Contemporâneas

A Atuação do Psicólogo no Sistema Prisional

O trabalho de intervenção do psicólogo dentro das unidades prisionais por meio de ações informais e voluntárias data de alguns anos anteriores à promulgação da Lei de Execução Penal nº 7.210 de 1984, mas foi a partir dela que sua atuação foi reconhecida oficialmente e vem sendo objeto de estudo e de vários debates em fóruns do Brasil. Um dos objetivos centrais da desenvoltura laboral do psicólogo no contexto das prisões é a promoção de mudanças satisfatórias em relação aos internos e o cumprimento da pena privativa de liberdade, tornando a metodologia prisional eficiente e eficaz na possível resolução de seus gravames. De acordo com a resolução do CFP 012/2011, em todas as práticas realizadas dentro do âmbito do sistema prisional, o psicólogo deverá visar fielmente os direitos humanos dos sujeitos em cumprimento de pena privativa de liberdade, procurando construir a cidadania por meio de projetos para a sua reinserção na vida social. (CONSELHO FEDERAL DE PSICOLOGIA, 2011). A atividade do psicólogo dentro do sistema penitenciário é considerada abrangente devido à amplitude das demandas. Além de participar das Comissões Técnicas de Classificação, o psicólogo pode atuar tanto junto aos sujeitos que estão cumprindo pena privativa de liberdade, familiares e comunidade como também dos próprios profissionais que trabalham dentro da instituição.
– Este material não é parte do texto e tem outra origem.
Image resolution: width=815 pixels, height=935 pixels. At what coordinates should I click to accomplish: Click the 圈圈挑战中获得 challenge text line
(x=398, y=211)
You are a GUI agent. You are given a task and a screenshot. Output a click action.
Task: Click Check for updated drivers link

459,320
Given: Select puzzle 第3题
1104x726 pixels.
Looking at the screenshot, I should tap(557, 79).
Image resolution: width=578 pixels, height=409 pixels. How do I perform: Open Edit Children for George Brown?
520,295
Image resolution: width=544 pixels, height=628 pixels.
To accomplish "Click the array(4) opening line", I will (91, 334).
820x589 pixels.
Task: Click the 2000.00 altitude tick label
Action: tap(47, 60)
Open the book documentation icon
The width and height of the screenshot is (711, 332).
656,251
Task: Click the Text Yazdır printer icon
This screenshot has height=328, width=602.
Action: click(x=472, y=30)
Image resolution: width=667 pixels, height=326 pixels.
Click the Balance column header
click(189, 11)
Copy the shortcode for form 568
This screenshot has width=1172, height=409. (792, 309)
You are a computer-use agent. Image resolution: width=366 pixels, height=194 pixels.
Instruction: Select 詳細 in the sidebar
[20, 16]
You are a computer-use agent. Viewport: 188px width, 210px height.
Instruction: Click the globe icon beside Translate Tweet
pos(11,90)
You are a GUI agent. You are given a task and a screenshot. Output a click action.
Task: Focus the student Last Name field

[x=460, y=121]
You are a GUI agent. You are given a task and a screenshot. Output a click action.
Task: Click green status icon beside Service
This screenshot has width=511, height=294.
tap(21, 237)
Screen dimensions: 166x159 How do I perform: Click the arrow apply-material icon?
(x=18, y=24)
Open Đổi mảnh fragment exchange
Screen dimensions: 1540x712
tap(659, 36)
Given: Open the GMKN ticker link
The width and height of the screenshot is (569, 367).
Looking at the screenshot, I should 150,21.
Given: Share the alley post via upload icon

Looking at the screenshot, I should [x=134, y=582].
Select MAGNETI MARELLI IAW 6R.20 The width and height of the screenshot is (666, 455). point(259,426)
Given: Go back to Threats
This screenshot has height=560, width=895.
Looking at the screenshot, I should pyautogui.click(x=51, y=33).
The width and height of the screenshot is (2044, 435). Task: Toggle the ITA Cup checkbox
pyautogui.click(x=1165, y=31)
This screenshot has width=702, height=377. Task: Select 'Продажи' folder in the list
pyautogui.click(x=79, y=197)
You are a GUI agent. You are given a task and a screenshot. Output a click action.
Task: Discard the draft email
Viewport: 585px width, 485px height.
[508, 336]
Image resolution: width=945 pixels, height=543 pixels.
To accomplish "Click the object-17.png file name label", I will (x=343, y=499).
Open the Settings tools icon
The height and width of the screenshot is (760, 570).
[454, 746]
A Lei de Execução Penal (LEP), em seu Capítulo I, elencou a Comissão Técnica de Classificação (CTC). O artigo 7º define sua composição como sendo formada por uma equipe especializada, orientada pelo diretor e composta por dois chefes de serviço, um psiquiatra, um psicólogo e um assistente social, devendo existir em cada estabelecimento. Conforme o artigo 9º da respectiva legislação, cada membro da omissão deverá contribuir para um plano de individualização da pena do indivíduo que se encontra aprisionado, ofertando um tratamento penal adequado, podendo entrevistar pessoas, requisitar informações a qualquer estabelecimento privado ou repartições, além de proceder a exames ou outras diligências que se fizerem necessárias.